Author's Note: This is set after "Exit Wounds". Based on the last line of Jack's "Captain's Blog" for the episode from the BBC America website, the important parts of which I've included below.

"You will love your crooked neighbor
With your crooked heart."
- W. H. Auden


("Captain's Blog", BBC America Website:)

Staff: Toshiko Sato and Owen Harper died in the line of duty. I lost them. I failed them. It feels like a piece of me has been cut out. And while I can't die, losing people I love is much, much worse. Every time, you think this one won't hurt as much as the last, but it does, it gets harder every time.

Owen, Tosh - you were the best. I miss you.

Other Staff issues: The one glimmer of hope in all this? I still have Ianto and Gwen. Whatever the future throws at us, whatever madness the Rift vomits out next, whatever we have to face - Torchwood will be ready.

Capt. Jack Harkness.

Ianto, I know you're reading this over my shoulder, pretending to fix that damn shelf. So get over here and take me out somewhere.

(-BBC America)



"Where are we?"

"You asked me to take you somewhere." Ianto stopped at the top of the wide set of concrete stairs, looking down at Jack. "This is where I've taken you." He turned to the door and started to pull at the boards nailed across it.

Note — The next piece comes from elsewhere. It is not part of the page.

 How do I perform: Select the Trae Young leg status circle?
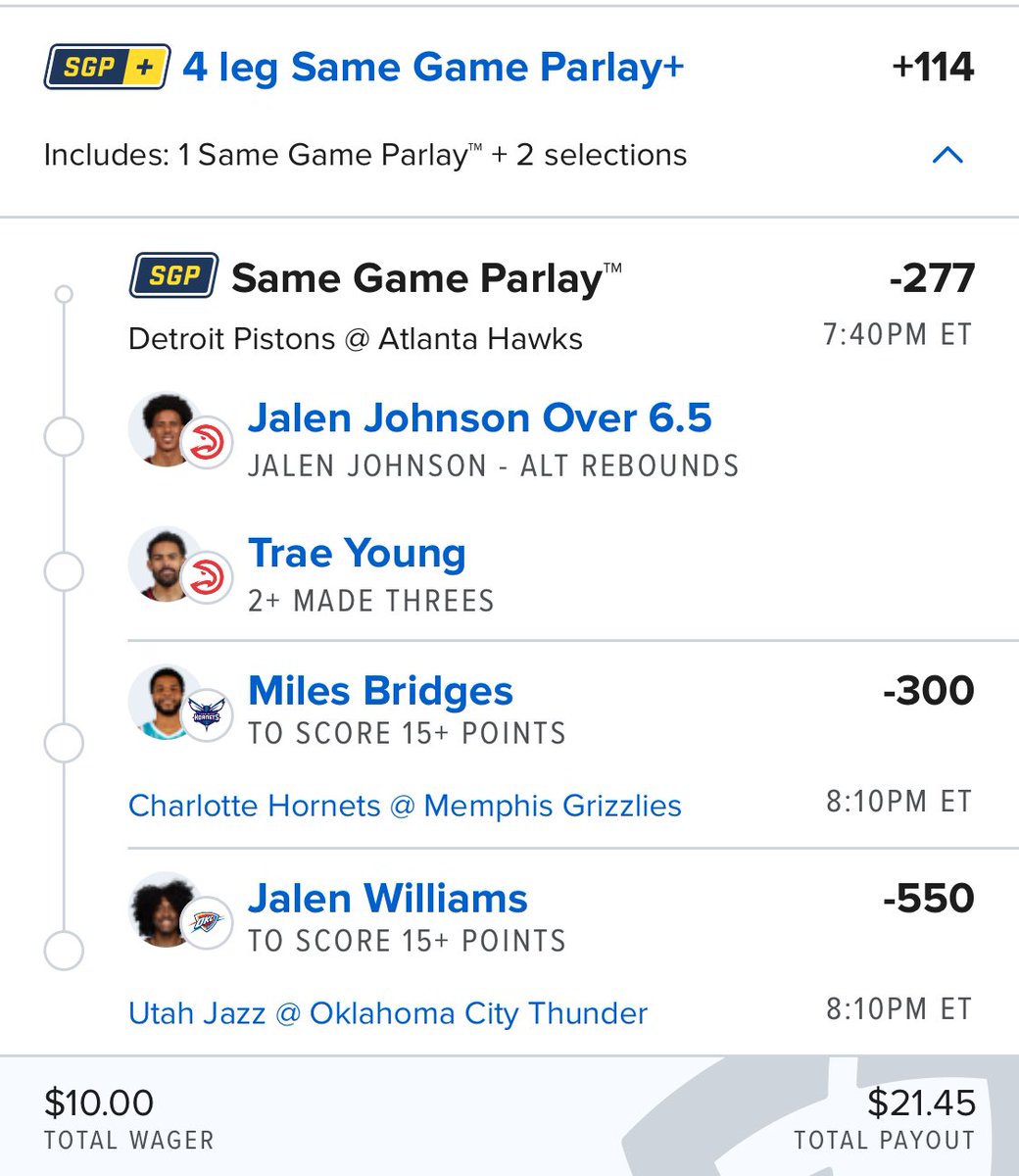tap(65, 573)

Jack came hesitantly up the stairs. "This is illegal."

Ianto looked over his shoulder at him. "We're a secret government agency bound to defend the human race from alien threat."

"Fair point."

"Besides," Ianto said, pulling at the boards once more, "the police are a bit busy at the moment."

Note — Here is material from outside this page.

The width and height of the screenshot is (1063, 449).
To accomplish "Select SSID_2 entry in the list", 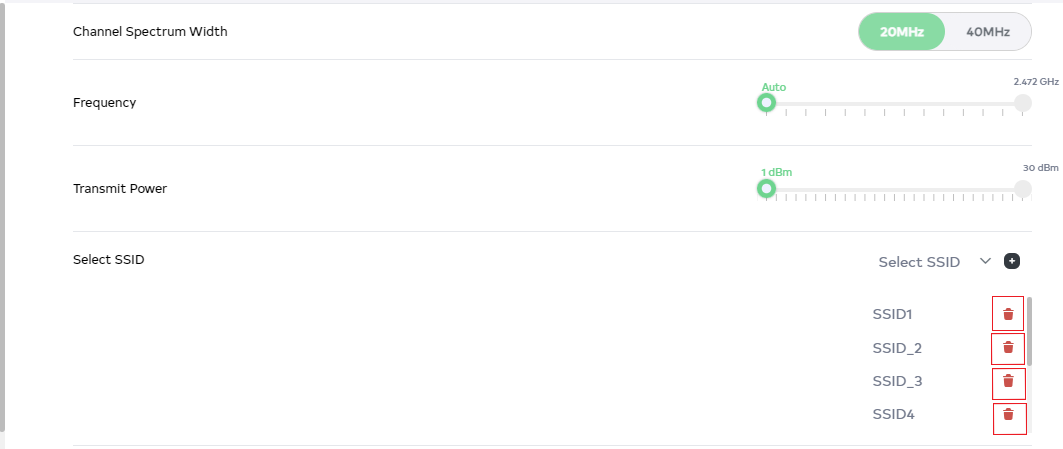I will [897, 348].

It was the very cusp of dawn, the yellow-pink light falling onto the corners of the brick building that they stood in front of; in the distance, sirens still rang, against looting, against fires, but slowly the city was coming back under control. Gray's destruction had not taken what he wanted it to; the city had not devolved to chaos, but stepped up in the face of a threat. On any other day, this would be something they were proud of. Any other day.

Jack looked around the empty street, his hands in his pockets, his posture slightly hunched. "Gwen's going to wear herself out, helping them."

"That's how she deals with things." A board came away, and Ianto threw it over the side of the stairs. "She'll go home to Rhys. She'll be fine."

Jack watched Ianto as he strained against the final board, his expression grimly determined. He asked the younger man quietly, "How do you deal?"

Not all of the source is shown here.